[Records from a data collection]
== Segment start ==

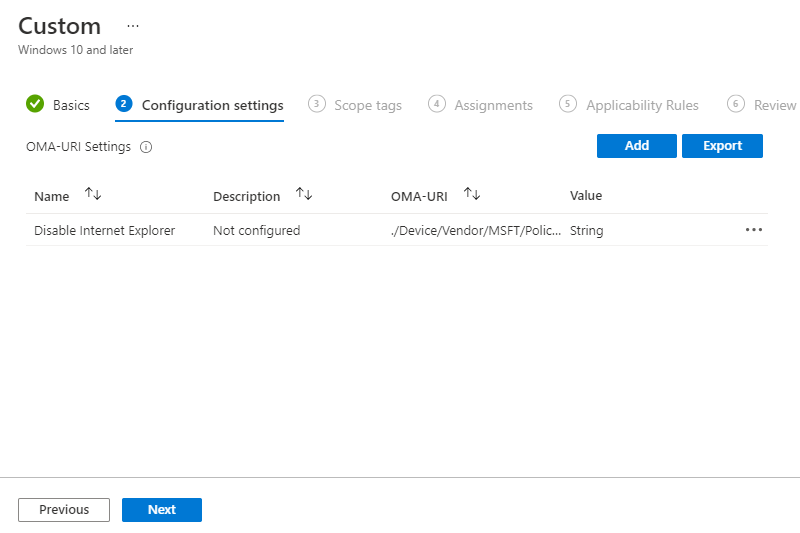Image resolution: width=800 pixels, height=533 pixels.
Task: Switch to the Scope tags step
Action: tap(368, 105)
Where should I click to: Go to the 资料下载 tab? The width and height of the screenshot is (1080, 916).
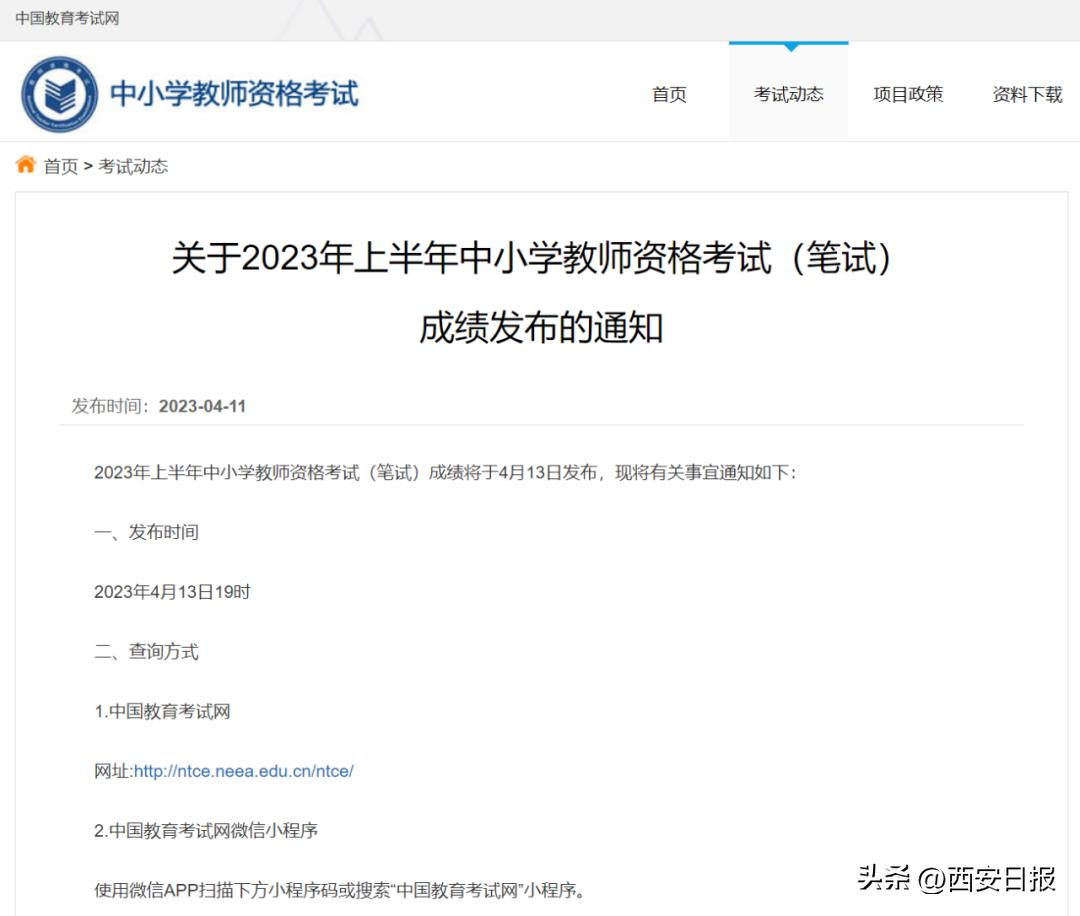pyautogui.click(x=1026, y=94)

== Segment end ==

• Prompt
Excluding pictures, copy exactly the lines from the line containing "Where should I" through the last line of the data, inclusive.

• Response to the exercise
Where should I click to: Go to the 资料下载 tab? The width and height of the screenshot is (1080, 916).
pyautogui.click(x=1026, y=94)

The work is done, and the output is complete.